- AIM
Count the lines in the items below that contain the string "height", treating uppercase and lowercase as different, and give only the number.

- PROVIDED ENTRIES
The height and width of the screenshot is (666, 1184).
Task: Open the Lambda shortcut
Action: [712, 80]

* * *

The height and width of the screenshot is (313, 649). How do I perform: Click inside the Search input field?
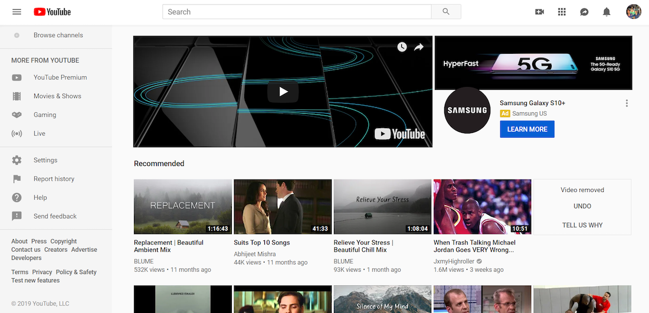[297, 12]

- EXERCISE ANSWER
2